The Nordpred model predicts cervical cancer outcomes more robustly by age, time, and birth cohort, thus helping to shape long-term screening and prevention strategies.
Falling rates mask rising deaths and deep inequalities
The study reveals that the ASMR remains disproportionately higher in low-SDI areas, probably due to inequitable access to prevention programs.
Cervical cancer disease burden is primarily due to the years of life lost. Disability-adjusted life years (DALYs), which combine years of life lost due to premature death and years lived with disability, are therefore dominated by mortality rather than disability. Global cancer ASMR declined modestly over the period 1990 to 2019 by approximately 0.93% per year, from 8.48 per 100,000 to 6.5 per 100,000 people. The ASDR also decreased by 0.95% per year.
Conversely, total deaths increased by 52%, from 184,527 in 1990 to 280,479 in 2019. Disability-adjusted life years also increased by 45%.
Despite the overall decline in ASMR, the study demonstrates that unsafe sex accounts for many more cases compared to smoking. In low-SDI regions in 2019, the risk from unsafe sex stood at 15.05 per 100,000, vs 0.95 per 100,000 from smoking.
Smoking-attributable ASMR reductions by 48% occurred in high-SDI countries, to 0.75 per 100,000. Smoking-related cervical cancer peaks in low-middle-SDI regions, indicating that smoking among women first increases and then drops with further development.

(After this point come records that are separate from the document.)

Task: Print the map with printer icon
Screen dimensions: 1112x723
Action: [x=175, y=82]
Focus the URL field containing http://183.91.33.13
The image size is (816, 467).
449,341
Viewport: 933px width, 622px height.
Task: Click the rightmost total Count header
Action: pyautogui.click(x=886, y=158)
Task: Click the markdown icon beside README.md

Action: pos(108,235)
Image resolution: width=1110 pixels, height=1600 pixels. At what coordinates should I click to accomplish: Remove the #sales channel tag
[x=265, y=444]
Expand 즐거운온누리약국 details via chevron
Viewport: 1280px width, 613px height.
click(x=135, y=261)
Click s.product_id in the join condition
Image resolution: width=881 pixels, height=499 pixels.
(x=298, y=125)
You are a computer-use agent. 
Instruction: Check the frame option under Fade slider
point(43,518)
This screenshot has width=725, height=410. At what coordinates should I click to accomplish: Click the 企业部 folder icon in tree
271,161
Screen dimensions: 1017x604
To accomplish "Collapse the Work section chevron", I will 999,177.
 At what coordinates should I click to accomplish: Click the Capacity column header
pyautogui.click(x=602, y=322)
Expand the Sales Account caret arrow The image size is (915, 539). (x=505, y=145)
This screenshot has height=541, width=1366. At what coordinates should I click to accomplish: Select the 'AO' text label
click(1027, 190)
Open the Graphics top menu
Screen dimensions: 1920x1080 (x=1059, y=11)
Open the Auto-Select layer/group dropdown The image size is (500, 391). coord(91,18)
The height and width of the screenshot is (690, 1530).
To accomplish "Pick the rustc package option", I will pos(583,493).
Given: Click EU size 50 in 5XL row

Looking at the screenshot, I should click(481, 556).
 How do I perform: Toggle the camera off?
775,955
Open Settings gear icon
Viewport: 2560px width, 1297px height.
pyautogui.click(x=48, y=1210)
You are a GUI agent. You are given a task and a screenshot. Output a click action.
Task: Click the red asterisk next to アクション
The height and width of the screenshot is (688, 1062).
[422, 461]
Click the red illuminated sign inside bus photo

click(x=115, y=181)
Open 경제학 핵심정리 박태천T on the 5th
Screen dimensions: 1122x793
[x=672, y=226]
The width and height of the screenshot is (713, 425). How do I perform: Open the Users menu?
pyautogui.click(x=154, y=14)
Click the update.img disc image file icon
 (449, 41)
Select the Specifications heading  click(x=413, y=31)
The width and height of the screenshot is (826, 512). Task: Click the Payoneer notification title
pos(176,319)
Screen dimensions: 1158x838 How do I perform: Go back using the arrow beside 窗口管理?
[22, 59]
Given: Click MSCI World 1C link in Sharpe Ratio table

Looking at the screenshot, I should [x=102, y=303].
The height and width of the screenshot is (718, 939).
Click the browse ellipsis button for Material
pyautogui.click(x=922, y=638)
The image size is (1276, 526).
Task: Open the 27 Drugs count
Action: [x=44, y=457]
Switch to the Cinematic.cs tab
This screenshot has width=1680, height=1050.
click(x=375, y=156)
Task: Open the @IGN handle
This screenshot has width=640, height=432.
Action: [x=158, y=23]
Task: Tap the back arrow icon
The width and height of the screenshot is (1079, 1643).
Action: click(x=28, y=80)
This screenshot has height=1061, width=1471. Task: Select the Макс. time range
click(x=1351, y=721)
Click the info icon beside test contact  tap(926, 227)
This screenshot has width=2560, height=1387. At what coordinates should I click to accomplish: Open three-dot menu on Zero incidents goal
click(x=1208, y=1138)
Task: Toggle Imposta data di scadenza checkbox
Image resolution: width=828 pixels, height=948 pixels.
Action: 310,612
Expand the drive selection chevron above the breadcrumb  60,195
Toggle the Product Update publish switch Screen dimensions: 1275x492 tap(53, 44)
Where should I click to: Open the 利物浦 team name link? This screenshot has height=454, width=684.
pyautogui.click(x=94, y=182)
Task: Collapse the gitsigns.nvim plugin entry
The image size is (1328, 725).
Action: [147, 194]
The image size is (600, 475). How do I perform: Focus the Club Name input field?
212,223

The risk attributable to unsafe sex decreased most significantly in absolute terms in low-SDI countries, declining from 19.18 per 100,000 in 1990 to 15.05 per 100,000 in 2019. However, the burden of disease related to unsafe sex remains greatest in low-SDI countries due to the multiple impacts of poor socioeconomic status.
Notably, smoking may worsen the risk of cancer due to HPV infection by its immunosuppressive effects, but this interaction cannot be formally tested in population-level ecological analyses and requires individual-level epidemiological studies.
Age-specific mortality from cervical cancer attributable to unsafe sex is highest in the age group above 95 years in low-SDI regions, rising from 74.04 per 100,000 in 1990 to 89.00 per 100,000 in 2019.
This highlights the need for further advancements in the treatment and palliative care of these patients in underserved areas.
Age-specific incidence also declined in most age groups, but peaked between 55 and 59 years, underscoring the need for targeted screening and prevention in this age group.
Analyses of the SDI–burden relationship indicate that regions with higher baseline cervical cancer burden experience steeper declines in mortality as SDI increases.
By 2034, the study predicts further decreases in global ASMR from cervical cancer linked to unsafe sex and smoking. However, the opposite trend is likely to occur in certain places, such as India, China, and Russia.
The authors emphasize that these projections do not explicitly account for future changes in HPV vaccination, screening programs, or HIV burden.
Targeted vaccination and screening remain essential worldwide
The study demonstrates a progressively declining cervical cancer burden in age-standardized mortality and DALY rates, despite rising absolute numbers of deaths.
Focused and age-specific programs are necessary to target cervical cancer mortality linked to unsafe sex and smoking, especially in deprived regions. These include HPV vaccination, screening, and smoking cessation programs. An overall improvement in regional development is associated with better outcomes in cervical cancer.